The Impressionists changed Art for ever – in the centuries immediately before them, most paintings were created indoors in a studio, so that trees and skies for example were stylised, idealised, sometimes unconvincing. Subjects were historical – eg from ancient Greece or Rome – or mythological ( nymphs, gods and goddesses), or portraits of nobility or royalty.
The Impressionists, like the Barbizon painters just before them, started going outdoors to paint directly from Nature. Collapsible metal paint tubes had just been invented which helped them to paint en plein air. They aimed to capture fleeting light effects and an impression of atmosphere.
If you’ve ever tried photographing or painting a sunset you’ll know that the colours and shapes change every few minutes! So to paint a sunset artists like Monet, Sisley, Renoir, Pissarro etc had to work rapidly, make fast sketches, and work from these plus memory. Photography was just in its infancy and not yet in colour, although it did allow the artists to capture a “snapshot” view of models or places, often from an unusual viewpoint.
Monet even painted in series, waiting for the light to get back to the correct angle and colour to continue a particular painting. See his Rouen Cathedral series – here are three of the six paintings on this theme. Other themes include haystacks, and rivers.
As a result, Impressionist works show rapid, visible brushstrokes and livelier colours than paintings before them which, painted indoors, were often darker, smoother, more “perfect.” Critics attacked and rejected Impressionist works as rough or unfinished, as they were used to the perfectly smooth, controlled oils of the previous generations.
In fact Monet’s painting above, entitled Sunrise, was slated in 1874 as a “mere impression” by Louis Leroy, an art critic of the day. The term stuck, and Impressionism was born.
The Impressionists also followed colour theory recently set out, using the idea of complementary colours to make their colours appear to shimmer. So red and green are complementary colours, and each enhances the other, making it appear more vivid. Similarly yellow and purple are complementaries, and orange and blue are complementaries. Each makes the other sing out.
The Impressionists tended to avoid black, brown and grey for their shadows and instead looked for the colour in shadows, especially blues and purples.
And the Impressionists painted modern life and real, ordinary people. Not for them paintings of royalty, gods, nymphs or historical figures, as in this painting from Roman history by Jacques-Louis David:
Degas painted two hopeless absinthe drinkers; dancers in rehearsal, stretching or scratching their backs; horses at the races; working women ironing; Manet painted a prostitute and a barmaid; Renoir painted working girls and umbrellas in the rain, or ordinary people enjoying a Sunday outing or dance; Berthe Morisot painted children boating on a lake…

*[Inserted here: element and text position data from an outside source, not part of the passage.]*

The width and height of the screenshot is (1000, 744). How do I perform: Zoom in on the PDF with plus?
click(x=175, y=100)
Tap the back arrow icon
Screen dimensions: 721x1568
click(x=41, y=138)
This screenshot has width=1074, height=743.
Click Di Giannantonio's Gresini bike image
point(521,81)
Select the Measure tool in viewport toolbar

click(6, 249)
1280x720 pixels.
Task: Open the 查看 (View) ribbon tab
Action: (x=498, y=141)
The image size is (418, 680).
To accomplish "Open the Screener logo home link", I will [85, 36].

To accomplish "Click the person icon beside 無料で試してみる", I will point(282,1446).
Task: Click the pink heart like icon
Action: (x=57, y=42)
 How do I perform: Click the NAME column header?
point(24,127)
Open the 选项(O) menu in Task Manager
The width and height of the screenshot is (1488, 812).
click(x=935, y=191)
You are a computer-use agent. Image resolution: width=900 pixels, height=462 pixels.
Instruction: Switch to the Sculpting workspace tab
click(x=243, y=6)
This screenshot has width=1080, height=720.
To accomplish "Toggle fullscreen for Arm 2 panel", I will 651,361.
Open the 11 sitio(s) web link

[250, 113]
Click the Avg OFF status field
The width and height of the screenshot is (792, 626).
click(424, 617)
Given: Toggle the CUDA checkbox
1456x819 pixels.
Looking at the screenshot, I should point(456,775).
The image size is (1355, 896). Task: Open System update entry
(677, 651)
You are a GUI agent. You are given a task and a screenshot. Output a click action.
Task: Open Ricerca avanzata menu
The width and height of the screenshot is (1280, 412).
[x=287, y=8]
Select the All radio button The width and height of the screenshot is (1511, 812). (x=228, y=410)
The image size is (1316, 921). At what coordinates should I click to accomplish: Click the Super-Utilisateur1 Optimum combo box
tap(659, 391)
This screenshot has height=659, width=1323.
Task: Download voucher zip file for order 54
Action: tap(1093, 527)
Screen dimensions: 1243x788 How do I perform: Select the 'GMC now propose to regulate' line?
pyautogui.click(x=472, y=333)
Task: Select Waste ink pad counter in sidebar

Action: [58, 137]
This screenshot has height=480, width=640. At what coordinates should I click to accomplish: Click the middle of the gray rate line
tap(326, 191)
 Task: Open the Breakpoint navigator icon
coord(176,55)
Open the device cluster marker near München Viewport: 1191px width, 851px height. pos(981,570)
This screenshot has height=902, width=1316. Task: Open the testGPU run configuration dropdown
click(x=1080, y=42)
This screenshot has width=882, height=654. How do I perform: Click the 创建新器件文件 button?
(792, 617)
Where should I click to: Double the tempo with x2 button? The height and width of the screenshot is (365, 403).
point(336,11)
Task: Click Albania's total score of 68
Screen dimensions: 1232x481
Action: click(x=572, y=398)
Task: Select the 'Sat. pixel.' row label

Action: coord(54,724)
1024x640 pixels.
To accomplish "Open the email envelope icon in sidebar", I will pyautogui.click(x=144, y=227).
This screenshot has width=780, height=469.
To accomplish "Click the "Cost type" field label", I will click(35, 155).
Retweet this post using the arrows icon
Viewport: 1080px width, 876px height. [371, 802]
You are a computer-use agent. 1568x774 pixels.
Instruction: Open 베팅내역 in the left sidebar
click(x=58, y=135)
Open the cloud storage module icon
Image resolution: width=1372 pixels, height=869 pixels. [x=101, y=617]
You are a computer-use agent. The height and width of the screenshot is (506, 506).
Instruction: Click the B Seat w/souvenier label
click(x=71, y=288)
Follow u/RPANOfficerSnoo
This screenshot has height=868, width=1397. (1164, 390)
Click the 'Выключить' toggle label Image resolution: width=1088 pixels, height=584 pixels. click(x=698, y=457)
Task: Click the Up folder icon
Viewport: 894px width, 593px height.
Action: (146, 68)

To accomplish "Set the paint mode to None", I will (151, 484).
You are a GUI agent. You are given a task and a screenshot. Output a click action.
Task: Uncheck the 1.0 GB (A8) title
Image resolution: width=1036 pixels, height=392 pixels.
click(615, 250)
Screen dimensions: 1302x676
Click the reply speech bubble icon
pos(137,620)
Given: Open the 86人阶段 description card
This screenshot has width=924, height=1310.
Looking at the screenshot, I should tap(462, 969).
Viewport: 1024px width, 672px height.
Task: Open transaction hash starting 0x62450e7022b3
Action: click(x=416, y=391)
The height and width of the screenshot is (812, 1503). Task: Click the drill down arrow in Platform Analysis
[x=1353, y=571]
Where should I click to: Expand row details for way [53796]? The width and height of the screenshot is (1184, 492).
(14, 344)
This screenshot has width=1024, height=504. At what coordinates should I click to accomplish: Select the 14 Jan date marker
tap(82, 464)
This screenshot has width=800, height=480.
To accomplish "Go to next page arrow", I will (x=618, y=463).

So to paint like the Impressionists you need to paint at speed, aiming to capture a fleeting moment; let your brushwork show; avoid black or grey in shadows, using more colourful shadows; and use complementary colours eg. To show sunshine: warmer, more golden sunlit areas and cooler, slightly purplish or blue shadows.
The Post-Impressionists took these ideas further, and Picasso took them further again. So the Impressionists really were the pivot between traditional art and Modern Art.
If you want your painting to look more current, more modern, use these tips. Draw with the brush as much as possible, let your brushwork show, paint more rapidly, use complementary colours, use colourful shadows, avoid black and grey unless they are needed eg for black clothes seen in shadow. This painting of mine was created along Impressionist principles, entirely with visible marks made by palette knife with oils, using glowing colourful shadows and complementary colours : orange/blue and yellow/purple.